▼

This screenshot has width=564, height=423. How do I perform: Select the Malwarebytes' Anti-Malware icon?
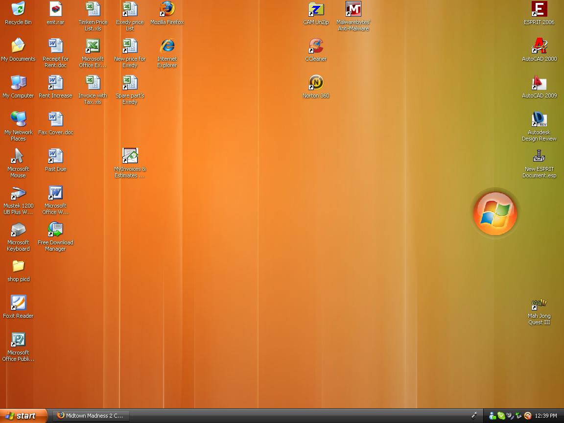pos(353,9)
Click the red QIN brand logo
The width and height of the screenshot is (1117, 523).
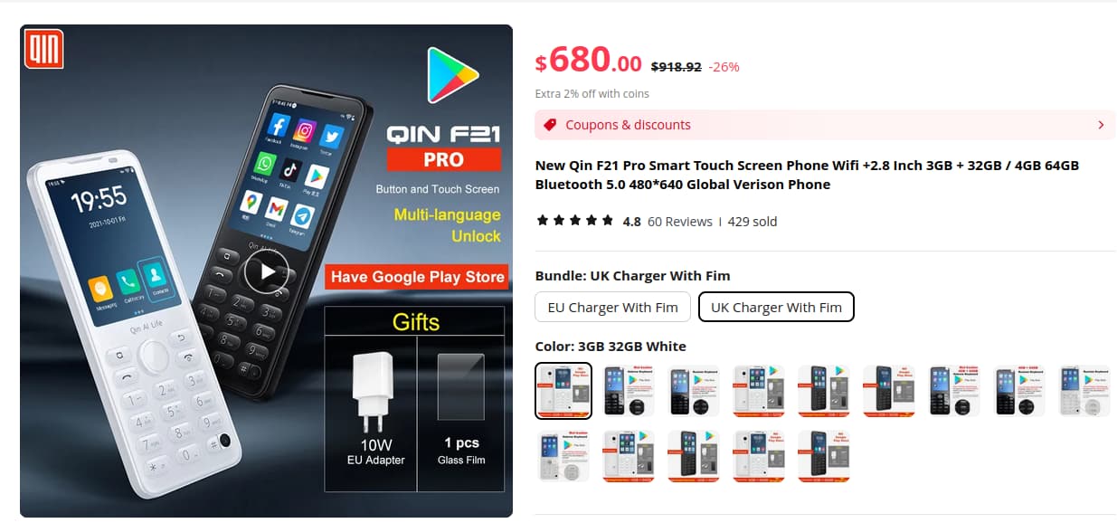click(x=43, y=50)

▲

• _WORK INSTRUCTION_
Nothing but the lines from the line with "The width and" through the last line of the listing should be copied, exactly and with both ends kept. Leave pictures out.

• _ANSWER TO THE PROBLEM_
The width and height of the screenshot is (1117, 523).
click(x=43, y=50)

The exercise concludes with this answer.